| Seite |
= = =

Samstag, 22. Februar 2014

Swastika Droneporn

The New Babarians | Collateral Murder


Die Symbolik wird abstrahiert, mit ihr gespielt, um die eigene Achse gedreht. Wir sehen unsere eigenen gewählten Fixpunkte, sitzen auf dem Boden und hören die verzerrten Frequenzen. Das Video läuft, die Performerin stellt sich wie ein Scherenschnitt davor und beginnt ihr Schattenspiel. Sie manipuliert die Manipulativität der Symbolik und ihre gesellschaftlich eindeutige Konnotation. Zwischen Staccato und Stagnation wird aus einem Hakenkreuz eine Swastika, aus den Zeichen werden Symbole, deren Bedeutungen sich in den Doppelbödigkeiten wenden.

//tot

Speedanalysis



magic garden | QUESTIONING / WER WIR SIND

Zwei Stuhlreihen, die sich gegenüberstehen. "Setzt euch jemandem gegenüber, den ihr nicht kennt", sagt eine der Performerinnen, "nehmt den Umschlag unter eurem Stuhl und beantwortet die Fragen über eurer Gegenüber." Der erste Eindruck zählt. Danach wird nicht mehr gesprochen, beinah 40 Minuten. 
Thea ist 34. Sie fühlt sich seit ein paar Tagen komisch, weil sie schon längst ihre Periode hätte bekommen müssen – denke ich, schreibe ich nieder. Die Zeit ist um. Mein Gegenüber und ich tauschen unsere Umschläge: Thea heißt Isabell, führt seit vier Jahren ihre eigene Bäckerei, das Thema Kinder spielt gerade keine Rolle. Kurz reden wir noch, dann winken wir uns zu, "noch viel Spaß". Unsere Bögen werden nicht eingefordert, nur die Fragen bleiben: Woher weiß sie, dass ich Sachen gerne aufschiebe, und warum wirke ich so selbstzentriert? Egal, ich muss ins nächste Stück.

*Name und biographische Bezüge von der Redaktion geändert.



Hey, I am Thorbi



Karl Thorbergsson | I am here for the right reason

Vor gut zwei Wochen wurde im Kopenhagener Zoo die Giraffe Marius getötet und den Löwen zum Fraß vorgeworfen – ein natürlicher Vorgang. Das ist die Realität, sagt der Performer Karl Thorbergsson. Ein Jahr zuvor hatte er die Babygiraffe noch mit seiner Familie besucht, die auch im Publikum sitzt. Der Isländer ist höflich, hat sich jedem Zuschauer persönlich vorgestellt und auf die kleinen und großen Details der Bühne aufmerksam gemacht. Nehmt euch Zeit, lasst das Reale und Wahre zu, sagt er, und steht da, für vielleicht fünf bis zehn Minuten. Eine Halbstunde Ehrlichkeit in einem geschützten Raum. Nett war sie, vielen Dank.

= = =

| Aufgabe |
Schreib aus den Performance-Besprechungen den Abschnitt von „Zwei Stuhlreihen, die“ bis „beinah 40 Minuten.“ ab und benenne dabei „Stuhlreihen“ in „Bankreihen“ um. Das Material wird hier nicht gebraucht.

| Material |
= = =

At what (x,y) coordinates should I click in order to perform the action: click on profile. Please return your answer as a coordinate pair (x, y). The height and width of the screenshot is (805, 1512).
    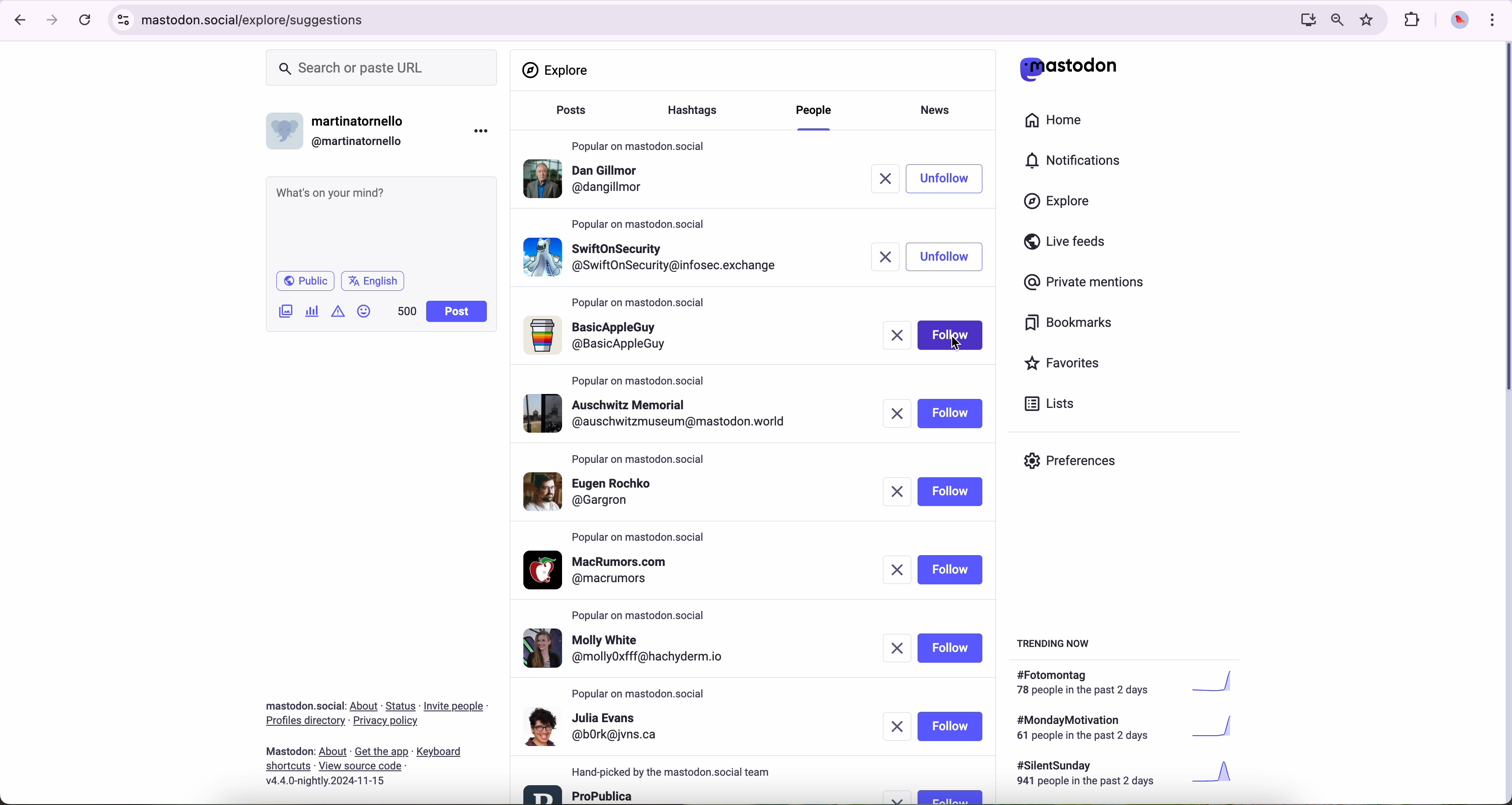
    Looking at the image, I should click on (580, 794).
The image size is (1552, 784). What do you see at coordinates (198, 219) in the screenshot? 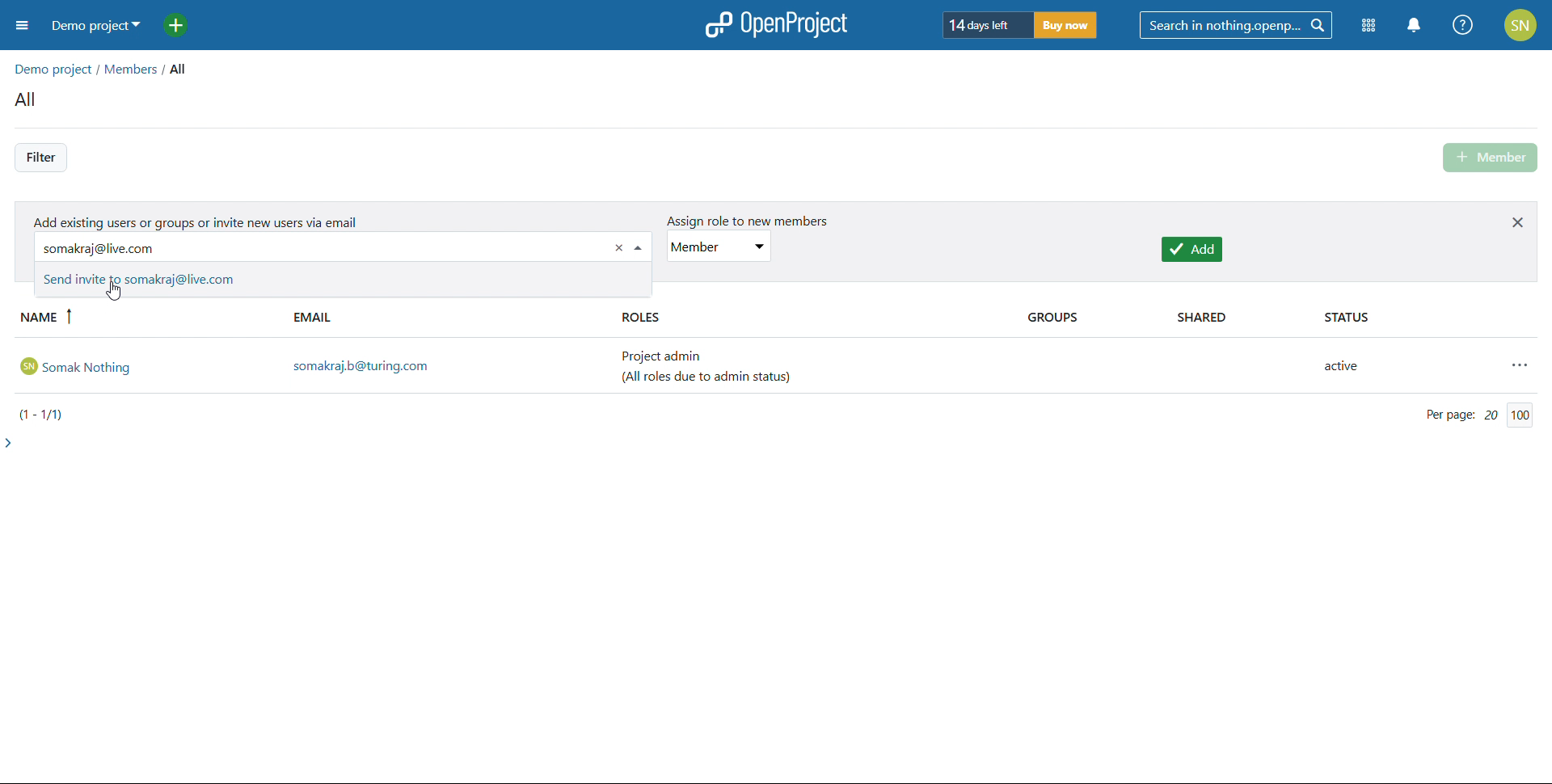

= = =

| Antwort |
Zwei Bankreihen, die sich gegenüberstehen. "Setzt euch jemandem gegenüber, den ihr nicht kennt", sagt eine der Performerinnen, "nehmt den Umschlag unter eurem Stuhl und beantwortet die Fragen über eurer Gegenüber." Der erste Eindruck zählt. Danach wird nicht mehr gesprochen, beinah 40 Minuten.